EXERCISE: Exact copies of all the records are the expected output.

SOURCE MATERIAL:
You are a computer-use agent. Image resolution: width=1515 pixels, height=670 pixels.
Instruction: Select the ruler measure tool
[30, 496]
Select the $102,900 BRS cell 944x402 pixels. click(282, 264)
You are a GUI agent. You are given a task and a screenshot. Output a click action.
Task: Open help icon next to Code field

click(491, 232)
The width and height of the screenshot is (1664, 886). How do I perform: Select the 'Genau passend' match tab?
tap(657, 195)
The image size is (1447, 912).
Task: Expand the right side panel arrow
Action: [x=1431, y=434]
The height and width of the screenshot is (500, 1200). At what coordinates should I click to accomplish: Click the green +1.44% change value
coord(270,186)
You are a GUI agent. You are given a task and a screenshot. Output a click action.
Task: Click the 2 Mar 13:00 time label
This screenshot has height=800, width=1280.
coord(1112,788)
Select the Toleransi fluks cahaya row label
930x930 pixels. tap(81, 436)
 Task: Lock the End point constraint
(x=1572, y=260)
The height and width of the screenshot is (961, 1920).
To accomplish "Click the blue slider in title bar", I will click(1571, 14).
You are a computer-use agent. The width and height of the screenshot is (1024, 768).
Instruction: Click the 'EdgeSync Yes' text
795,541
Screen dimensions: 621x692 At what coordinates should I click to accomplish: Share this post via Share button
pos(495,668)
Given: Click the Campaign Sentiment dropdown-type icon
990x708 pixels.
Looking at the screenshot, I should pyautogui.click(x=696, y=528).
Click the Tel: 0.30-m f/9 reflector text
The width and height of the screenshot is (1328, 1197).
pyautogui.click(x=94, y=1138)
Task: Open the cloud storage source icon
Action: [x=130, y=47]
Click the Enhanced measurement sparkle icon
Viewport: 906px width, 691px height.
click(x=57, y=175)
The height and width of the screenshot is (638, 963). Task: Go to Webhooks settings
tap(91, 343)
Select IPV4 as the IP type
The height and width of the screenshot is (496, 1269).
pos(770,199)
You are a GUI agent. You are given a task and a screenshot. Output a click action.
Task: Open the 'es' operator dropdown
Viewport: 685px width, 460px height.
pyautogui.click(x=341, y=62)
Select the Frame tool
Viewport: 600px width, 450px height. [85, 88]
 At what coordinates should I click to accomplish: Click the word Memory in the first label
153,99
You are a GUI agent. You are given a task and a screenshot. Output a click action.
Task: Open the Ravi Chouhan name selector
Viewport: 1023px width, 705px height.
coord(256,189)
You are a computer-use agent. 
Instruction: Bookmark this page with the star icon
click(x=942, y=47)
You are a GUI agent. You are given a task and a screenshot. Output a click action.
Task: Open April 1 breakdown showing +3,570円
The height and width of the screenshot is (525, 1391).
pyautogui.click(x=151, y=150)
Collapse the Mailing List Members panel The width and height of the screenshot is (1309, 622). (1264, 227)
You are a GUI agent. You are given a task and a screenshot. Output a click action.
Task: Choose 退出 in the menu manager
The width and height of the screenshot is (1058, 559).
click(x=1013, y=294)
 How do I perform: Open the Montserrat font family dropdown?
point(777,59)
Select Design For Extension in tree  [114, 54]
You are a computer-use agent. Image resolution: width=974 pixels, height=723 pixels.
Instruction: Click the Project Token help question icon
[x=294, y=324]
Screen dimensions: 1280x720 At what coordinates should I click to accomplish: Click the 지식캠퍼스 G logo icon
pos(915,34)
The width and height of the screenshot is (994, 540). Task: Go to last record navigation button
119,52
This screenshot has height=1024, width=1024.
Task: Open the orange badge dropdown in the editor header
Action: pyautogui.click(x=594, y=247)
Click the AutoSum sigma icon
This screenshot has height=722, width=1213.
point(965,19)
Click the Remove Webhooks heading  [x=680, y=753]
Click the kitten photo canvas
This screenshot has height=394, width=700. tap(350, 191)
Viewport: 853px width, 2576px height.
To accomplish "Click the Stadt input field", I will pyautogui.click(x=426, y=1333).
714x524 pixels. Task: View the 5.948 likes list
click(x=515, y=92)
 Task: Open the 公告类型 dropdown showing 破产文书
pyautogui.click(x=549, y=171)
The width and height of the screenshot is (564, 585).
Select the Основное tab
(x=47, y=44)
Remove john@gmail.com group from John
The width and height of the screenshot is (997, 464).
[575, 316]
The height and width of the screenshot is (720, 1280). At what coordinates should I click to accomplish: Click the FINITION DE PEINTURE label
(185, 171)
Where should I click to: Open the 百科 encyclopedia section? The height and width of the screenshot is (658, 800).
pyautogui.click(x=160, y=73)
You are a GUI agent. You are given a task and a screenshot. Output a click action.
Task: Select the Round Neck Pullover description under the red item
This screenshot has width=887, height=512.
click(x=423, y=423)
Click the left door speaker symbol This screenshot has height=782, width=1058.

EXERCISE SOLUTION:
You are a computer-use agent. Image resolution: width=1515 pixels, height=670 pixels.
Instruction: Select the ruler measure tool
[30, 496]
Select the $102,900 BRS cell 944x402 pixels. click(282, 264)
You are a GUI agent. You are given a task and a screenshot. Output a click action.
Task: Open help icon next to Code field

click(491, 232)
The width and height of the screenshot is (1664, 886). How do I perform: Select the 'Genau passend' match tab?
tap(657, 195)
The image size is (1447, 912).
Task: Expand the right side panel arrow
Action: [x=1431, y=434]
The height and width of the screenshot is (500, 1200). At what coordinates should I click to accomplish: Click the green +1.44% change value
coord(270,186)
You are a GUI agent. You are given a task and a screenshot. Output a click action.
Task: Click the 2 Mar 13:00 time label
This screenshot has height=800, width=1280.
coord(1112,788)
Select the Toleransi fluks cahaya row label
930x930 pixels. tap(81, 436)
 Task: Lock the End point constraint
(x=1572, y=260)
The height and width of the screenshot is (961, 1920).
To accomplish "Click the blue slider in title bar", I will click(1571, 14).
You are a computer-use agent. The width and height of the screenshot is (1024, 768).
Instruction: Click the 'EdgeSync Yes' text
795,541
Screen dimensions: 621x692 At what coordinates should I click to accomplish: Share this post via Share button
pos(495,668)
Given: Click the Campaign Sentiment dropdown-type icon
990x708 pixels.
Looking at the screenshot, I should pyautogui.click(x=696, y=528).
Click the Tel: 0.30-m f/9 reflector text
The width and height of the screenshot is (1328, 1197).
pyautogui.click(x=94, y=1138)
Task: Open the cloud storage source icon
Action: [x=130, y=47]
Click the Enhanced measurement sparkle icon
Viewport: 906px width, 691px height.
click(x=57, y=175)
The height and width of the screenshot is (638, 963). Task: Go to Webhooks settings
tap(91, 343)
Select IPV4 as the IP type
The height and width of the screenshot is (496, 1269).
pos(770,199)
You are a GUI agent. You are given a task and a screenshot. Output a click action.
Task: Open the 'es' operator dropdown
Viewport: 685px width, 460px height.
pyautogui.click(x=341, y=62)
Select the Frame tool
Viewport: 600px width, 450px height. [85, 88]
 At what coordinates should I click to accomplish: Click the word Memory in the first label
153,99
You are a GUI agent. You are given a task and a screenshot. Output a click action.
Task: Open the Ravi Chouhan name selector
Viewport: 1023px width, 705px height.
coord(256,189)
You are a computer-use agent. 
Instruction: Bookmark this page with the star icon
click(x=942, y=47)
You are a GUI agent. You are given a task and a screenshot. Output a click action.
Task: Open April 1 breakdown showing +3,570円
The height and width of the screenshot is (525, 1391).
pyautogui.click(x=151, y=150)
Collapse the Mailing List Members panel The width and height of the screenshot is (1309, 622). (1264, 227)
You are a GUI agent. You are given a task and a screenshot. Output a click action.
Task: Choose 退出 in the menu manager
The width and height of the screenshot is (1058, 559).
click(x=1013, y=294)
 How do I perform: Open the Montserrat font family dropdown?
point(777,59)
Select Design For Extension in tree  [114, 54]
You are a computer-use agent. Image resolution: width=974 pixels, height=723 pixels.
Instruction: Click the Project Token help question icon
[x=294, y=324]
Screen dimensions: 1280x720 At what coordinates should I click to accomplish: Click the 지식캠퍼스 G logo icon
pos(915,34)
The width and height of the screenshot is (994, 540). Task: Go to last record navigation button
119,52
This screenshot has height=1024, width=1024.
Task: Open the orange badge dropdown in the editor header
Action: pyautogui.click(x=594, y=247)
Click the AutoSum sigma icon
This screenshot has height=722, width=1213.
point(965,19)
Click the Remove Webhooks heading  [x=680, y=753]
Click the kitten photo canvas
This screenshot has height=394, width=700. tap(350, 191)
Viewport: 853px width, 2576px height.
To accomplish "Click the Stadt input field", I will pyautogui.click(x=426, y=1333).
714x524 pixels. Task: View the 5.948 likes list
click(x=515, y=92)
 Task: Open the 公告类型 dropdown showing 破产文书
pyautogui.click(x=549, y=171)
The width and height of the screenshot is (564, 585).
Select the Основное tab
(x=47, y=44)
Remove john@gmail.com group from John
The width and height of the screenshot is (997, 464).
[575, 316]
The height and width of the screenshot is (720, 1280). At what coordinates should I click to accomplish: Click the FINITION DE PEINTURE label
(185, 171)
Where should I click to: Open the 百科 encyclopedia section? The height and width of the screenshot is (658, 800).
pyautogui.click(x=160, y=73)
You are a GUI agent. You are given a task and a screenshot. Output a click action.
Task: Select the Round Neck Pullover description under the red item
This screenshot has width=887, height=512.
click(x=423, y=423)
Click the left door speaker symbol This screenshot has height=782, width=1058.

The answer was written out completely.